*EXERCISE BRIEF:* Below are records; report the number of lines among them that include the word "text", and nothing further.

Saved data entries:
┄┄┄┄┄┄

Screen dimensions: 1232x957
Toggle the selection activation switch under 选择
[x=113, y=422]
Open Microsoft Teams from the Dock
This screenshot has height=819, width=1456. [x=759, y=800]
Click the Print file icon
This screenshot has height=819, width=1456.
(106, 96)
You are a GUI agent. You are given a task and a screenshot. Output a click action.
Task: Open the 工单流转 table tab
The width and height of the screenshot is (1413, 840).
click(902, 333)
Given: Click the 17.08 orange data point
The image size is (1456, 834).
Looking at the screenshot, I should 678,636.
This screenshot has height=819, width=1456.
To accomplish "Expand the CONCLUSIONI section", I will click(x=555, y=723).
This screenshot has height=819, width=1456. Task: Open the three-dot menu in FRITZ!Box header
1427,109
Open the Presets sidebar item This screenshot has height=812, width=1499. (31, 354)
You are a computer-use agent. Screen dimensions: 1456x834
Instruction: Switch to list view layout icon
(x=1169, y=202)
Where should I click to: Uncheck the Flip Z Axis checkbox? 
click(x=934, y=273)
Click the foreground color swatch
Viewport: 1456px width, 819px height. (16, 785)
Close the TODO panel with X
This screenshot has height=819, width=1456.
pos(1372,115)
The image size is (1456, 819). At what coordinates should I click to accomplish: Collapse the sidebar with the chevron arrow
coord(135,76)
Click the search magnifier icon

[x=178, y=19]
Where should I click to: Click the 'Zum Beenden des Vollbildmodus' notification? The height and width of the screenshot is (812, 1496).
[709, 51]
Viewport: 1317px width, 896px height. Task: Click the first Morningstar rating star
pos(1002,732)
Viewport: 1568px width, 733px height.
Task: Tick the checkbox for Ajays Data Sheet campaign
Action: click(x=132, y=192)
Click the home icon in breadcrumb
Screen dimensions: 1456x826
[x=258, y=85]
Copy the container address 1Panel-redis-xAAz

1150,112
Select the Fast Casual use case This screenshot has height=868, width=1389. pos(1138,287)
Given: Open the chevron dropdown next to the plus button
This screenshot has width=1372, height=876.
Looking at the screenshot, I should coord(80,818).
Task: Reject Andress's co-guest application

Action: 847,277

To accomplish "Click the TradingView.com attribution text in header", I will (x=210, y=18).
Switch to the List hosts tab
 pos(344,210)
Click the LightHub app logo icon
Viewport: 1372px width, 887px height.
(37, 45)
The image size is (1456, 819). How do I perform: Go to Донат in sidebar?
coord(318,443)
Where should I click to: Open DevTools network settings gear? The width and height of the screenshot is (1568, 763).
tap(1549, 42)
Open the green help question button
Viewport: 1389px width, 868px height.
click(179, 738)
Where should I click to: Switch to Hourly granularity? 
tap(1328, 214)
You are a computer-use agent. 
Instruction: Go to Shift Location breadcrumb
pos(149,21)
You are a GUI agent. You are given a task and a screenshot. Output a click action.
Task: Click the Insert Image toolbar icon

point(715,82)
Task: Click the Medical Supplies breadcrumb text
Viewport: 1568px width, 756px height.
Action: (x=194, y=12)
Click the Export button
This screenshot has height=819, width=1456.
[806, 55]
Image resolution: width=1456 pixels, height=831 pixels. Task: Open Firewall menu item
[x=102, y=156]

┄┄┄┄┄┄

*SOLUTION:* 2